Glossary

Entropy

Author
Affiliations

Marcel Turcotte

School of Electrical Engineering and Computer Science

University of Ottawa

Published

September 19, 2024

Entropy in information theory quantifies the uncertainty or unpredictability of a random variable’s possible outcomes. It measures the average amount of information produced by a stochastic source of data and is typically expressed in bits for binary systems. The entropy \(H\) of a discrete random variable \(X\) with possible outcomes \(\{x_1, x_2, \ldots, x_n\}\) and probability mass function \(P(X)\) is given by:

\[ H(X) = -\sum_{i=1}^n P(x_i) \log_2 P(x_i) \]

Entropy is maximized when all outcomes are equally likely, in which case it equals the logarithm of the number of outcomes:

\[ H_{\text{max}} = \log_2(n) \]

Using the logarithm base 2 is common because it measures entropy in bits, aligning with binary systems and digital information processing. High entropy indicates more randomness and less predictability, while low entropy suggests more predictability and less information content.

Below is a Python program that visualizes the entropy of a single variable with two outcomes. The program uses Matplotlib to plot the entropy as a function of the probability of one of the outcomes (since the probability of the other outcome is simply 1 minus the probability of the first outcome).

Entropy \(H(p)\) for a binary variable (with outcomes 0 and 1) is given by:

\[ H(p) = -p \log_2(p) - (1 - p) \log_2(1 - p) \]

where \(p\) is the probability of one of the outcomes, and \(1 - p\) is the probability of the other outcome.

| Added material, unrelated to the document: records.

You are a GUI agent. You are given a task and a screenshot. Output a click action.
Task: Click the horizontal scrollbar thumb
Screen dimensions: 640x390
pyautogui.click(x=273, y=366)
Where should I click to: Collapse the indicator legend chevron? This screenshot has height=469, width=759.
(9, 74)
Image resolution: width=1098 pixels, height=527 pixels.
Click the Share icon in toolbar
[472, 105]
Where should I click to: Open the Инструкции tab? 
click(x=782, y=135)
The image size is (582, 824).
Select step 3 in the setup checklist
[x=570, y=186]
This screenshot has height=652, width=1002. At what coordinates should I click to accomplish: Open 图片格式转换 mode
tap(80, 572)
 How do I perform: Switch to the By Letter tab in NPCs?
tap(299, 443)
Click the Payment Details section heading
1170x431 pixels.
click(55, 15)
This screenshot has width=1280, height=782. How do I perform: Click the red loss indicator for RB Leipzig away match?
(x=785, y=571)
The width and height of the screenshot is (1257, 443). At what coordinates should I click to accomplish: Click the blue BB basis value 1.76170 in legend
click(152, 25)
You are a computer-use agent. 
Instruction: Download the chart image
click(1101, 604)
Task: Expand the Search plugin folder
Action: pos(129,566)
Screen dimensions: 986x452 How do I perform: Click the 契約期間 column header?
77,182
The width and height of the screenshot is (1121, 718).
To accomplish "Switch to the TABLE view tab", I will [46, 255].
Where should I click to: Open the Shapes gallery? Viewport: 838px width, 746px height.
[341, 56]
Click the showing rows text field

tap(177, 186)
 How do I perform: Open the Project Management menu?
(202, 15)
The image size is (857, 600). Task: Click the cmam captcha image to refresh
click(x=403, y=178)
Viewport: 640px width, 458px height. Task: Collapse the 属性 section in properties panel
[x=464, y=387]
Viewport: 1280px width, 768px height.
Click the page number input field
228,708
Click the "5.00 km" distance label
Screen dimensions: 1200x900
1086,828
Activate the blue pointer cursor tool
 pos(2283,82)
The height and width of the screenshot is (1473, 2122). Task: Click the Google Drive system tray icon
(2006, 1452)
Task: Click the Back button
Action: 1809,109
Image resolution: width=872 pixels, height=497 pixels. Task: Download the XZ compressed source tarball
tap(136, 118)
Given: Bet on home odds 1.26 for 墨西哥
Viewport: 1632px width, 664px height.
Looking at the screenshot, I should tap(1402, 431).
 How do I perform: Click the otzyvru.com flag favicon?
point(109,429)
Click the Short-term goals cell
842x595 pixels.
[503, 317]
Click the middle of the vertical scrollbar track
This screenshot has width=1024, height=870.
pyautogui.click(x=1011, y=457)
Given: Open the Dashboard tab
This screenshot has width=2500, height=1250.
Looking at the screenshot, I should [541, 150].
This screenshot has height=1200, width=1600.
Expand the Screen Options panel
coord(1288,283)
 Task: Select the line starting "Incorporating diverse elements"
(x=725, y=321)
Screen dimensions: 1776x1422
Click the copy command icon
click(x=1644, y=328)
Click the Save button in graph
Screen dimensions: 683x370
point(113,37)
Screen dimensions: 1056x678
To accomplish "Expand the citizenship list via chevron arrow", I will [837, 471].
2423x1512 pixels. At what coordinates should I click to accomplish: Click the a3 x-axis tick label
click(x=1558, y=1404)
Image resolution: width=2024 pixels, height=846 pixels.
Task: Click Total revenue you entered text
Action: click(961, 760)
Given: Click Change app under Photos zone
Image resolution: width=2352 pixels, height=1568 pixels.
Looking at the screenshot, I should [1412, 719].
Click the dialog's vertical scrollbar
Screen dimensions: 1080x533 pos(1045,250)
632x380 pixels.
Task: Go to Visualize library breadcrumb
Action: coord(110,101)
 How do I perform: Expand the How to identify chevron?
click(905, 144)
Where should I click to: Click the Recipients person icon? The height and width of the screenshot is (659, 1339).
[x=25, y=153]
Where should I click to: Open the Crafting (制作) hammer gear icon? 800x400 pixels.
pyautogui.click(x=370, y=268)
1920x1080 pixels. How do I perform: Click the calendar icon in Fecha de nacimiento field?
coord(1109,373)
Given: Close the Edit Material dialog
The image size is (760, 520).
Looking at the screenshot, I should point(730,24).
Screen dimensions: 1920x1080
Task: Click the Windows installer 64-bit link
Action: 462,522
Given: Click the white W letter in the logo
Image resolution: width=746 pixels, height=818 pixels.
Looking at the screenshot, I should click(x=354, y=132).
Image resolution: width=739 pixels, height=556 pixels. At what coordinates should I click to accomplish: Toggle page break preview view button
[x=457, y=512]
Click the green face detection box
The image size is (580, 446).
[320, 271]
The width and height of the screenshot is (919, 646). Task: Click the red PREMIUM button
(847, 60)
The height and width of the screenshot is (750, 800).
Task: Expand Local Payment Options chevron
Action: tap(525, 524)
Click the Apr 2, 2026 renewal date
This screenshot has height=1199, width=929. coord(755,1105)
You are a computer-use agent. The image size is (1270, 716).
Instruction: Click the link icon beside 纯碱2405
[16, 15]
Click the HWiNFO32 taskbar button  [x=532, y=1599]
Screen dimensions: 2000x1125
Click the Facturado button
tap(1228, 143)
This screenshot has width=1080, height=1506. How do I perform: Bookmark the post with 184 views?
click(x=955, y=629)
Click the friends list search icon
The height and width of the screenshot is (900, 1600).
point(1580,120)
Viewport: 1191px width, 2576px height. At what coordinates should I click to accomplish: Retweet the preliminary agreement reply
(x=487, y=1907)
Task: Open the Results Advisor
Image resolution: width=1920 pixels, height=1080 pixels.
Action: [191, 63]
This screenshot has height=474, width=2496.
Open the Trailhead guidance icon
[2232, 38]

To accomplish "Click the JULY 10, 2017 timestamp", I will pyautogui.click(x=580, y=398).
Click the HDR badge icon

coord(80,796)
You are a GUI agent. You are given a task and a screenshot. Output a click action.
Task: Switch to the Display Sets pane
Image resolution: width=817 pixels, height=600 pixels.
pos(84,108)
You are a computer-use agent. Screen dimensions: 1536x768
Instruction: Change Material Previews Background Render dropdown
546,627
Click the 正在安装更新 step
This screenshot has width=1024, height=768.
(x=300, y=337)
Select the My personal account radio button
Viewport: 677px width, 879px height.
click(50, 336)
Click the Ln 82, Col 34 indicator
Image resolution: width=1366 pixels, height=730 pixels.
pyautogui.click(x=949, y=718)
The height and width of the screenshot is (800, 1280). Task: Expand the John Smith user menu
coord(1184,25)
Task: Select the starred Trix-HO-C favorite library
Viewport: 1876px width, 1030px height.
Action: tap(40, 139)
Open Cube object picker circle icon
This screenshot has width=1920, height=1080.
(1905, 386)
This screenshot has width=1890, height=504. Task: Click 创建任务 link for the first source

Here’s the Python program:

import numpy as np
import matplotlib.pyplot as plt

# Function to compute entropy
def entropy(p):
    if p == 0 or p == 1:
        return 0
    return -p * np.log2(p) - (1 - p) * np.log2(1 - p)

# Generate probabilities from 0 to 1
probabilities = np.linspace(0, 1, 1000)

# Compute entropy for each probability
entropies = [entropy(p) for p in probabilities]

# Plot the results
plt.figure(figsize=(10, 6))
plt.plot(probabilities, entropies, label='Entropy H(p)', color='blue')
plt.title('Entropy for a Single Variable with Two Outcomes')
plt.xlabel('Probability p')
plt.ylabel('Entropy H(p)')
plt.grid(True)
plt.legend()
plt.show()

Explanation:

  1. Entropy Function: The entropy function computes the entropy for a given probability \(p\). It handles the edge cases where \(p\) is 0 or 1, returning 0 for these cases since the entropy is zero when there is no uncertainty (suprise).
  2. Probability Range: The probabilities array contains 1000 equally spaced values between 0 and 1.
  3. Compute Entropies: The entropies list stores the entropy values computed for each probability in the probabilities array.
  4. Plotting: The program uses Matplotlib to plot entropy \(H(p)\) against the probability \(p\). The plot includes labels, a title, a grid for better readability, and a legend.

This visualization elucidates the relationship between entropy and the probability of one outcome in a binary variable. When the two outcomes are equally probable (\(p = 0.5\)), the entropy reaches its maximum value of 1.0 bit. Conversely, as the probability of one outcome approaches 0 or 1, the entropy decreases to 0. This demonstrates that maximum uncertainty occurs with equal probabilities, while certainty (or predictability) arises when one outcome dominates.